All those Dutch sandwiches, double Irishes and Luxembourg, uh, lunchboxes that US multinational companies use to defer taxes and shift profits abroad are expected to be re-empowered today when the Senate votes to enact a one-year tax extension package.
Included in the package is a renewal of two breaks, one called controlled foreign corporation look-through and the other called the active financing exemption.
Together, they allow a US company’s foreign subsidiary to be invisible to the IRS for tax purposes, allowing them to defer taxes on “passive income” like royalties, interest and dividends that would otherwise be taxed.
That gives companies the ability to shift intellectual property overseas and construct complicated networks of loans between related subsidiaries, all to lower their tax bill.
“If there was not that exception, every time Apple paid royalties to its Bermuda subsidiary or Cayman Island subsidiary for using the Apple logo, and every time the Irish subsidiary paid those same royalties for using the Apple logo, it would immediately be taxable in the US,” says Rebecca Wilkins, the senior tax counsel at the Institute on Taxation and Economic Policy.
These tax breaks—which together cost $80 billion over 10 years—are prized by the multinationals that take advantage of them to dramatically lower their tax rates, from Google to GE to Apple. Many companies note in their financial reports that failure to renew the breaks would significantly impact their earnings, and say they are necessary to compete in countries with lower corporate tax rates.
The existence of these loopholes has politicians in Ireland and other states that are criticized for their tax policy crying hypocrisy: It takes two to tango.

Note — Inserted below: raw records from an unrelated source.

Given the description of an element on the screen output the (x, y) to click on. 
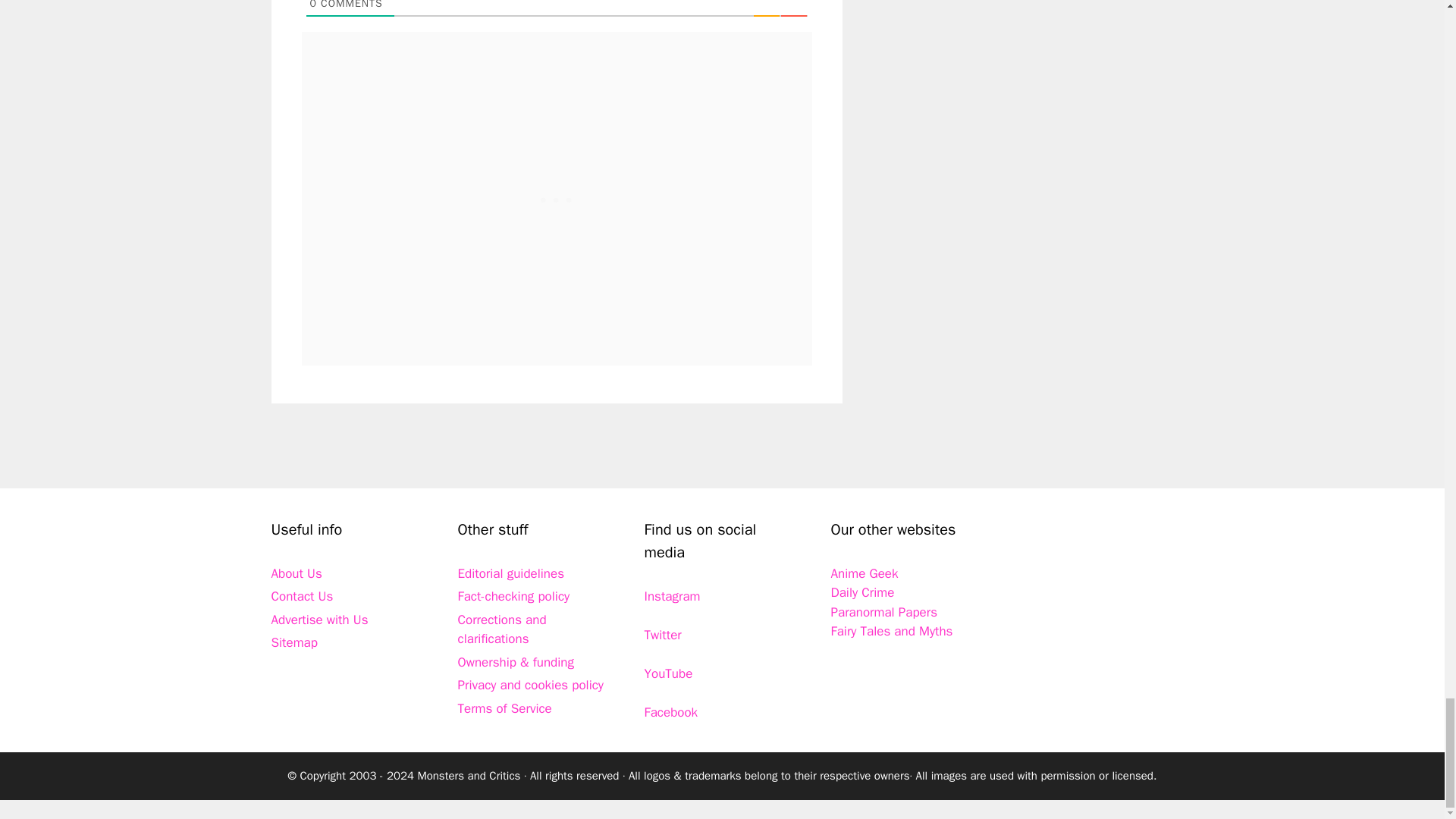
Privacy and cookies policy (531, 684)
Contact Us (301, 596)
Terms of Service (504, 708)
Advertise with Us (319, 619)
About Us (295, 573)
Corrections and clarifications (502, 629)
Twitter (663, 634)
Editorial guidelines (511, 573)
Instagram (672, 596)
Sitemap (293, 642)
Fact-checking policy (514, 596)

Sure, companies like Koch Industries, the petroleum conglomerate owned by major conservative donors David and Charles Koch, made back-room deals with Luxembourg to avoid corporate taxes.
But in the US, politicians from both parties will publicly sign off on offshore profit-shifting for any multinational firm, leaving domestic companies, individual taxpayers, and public borrowing to pick up the slack.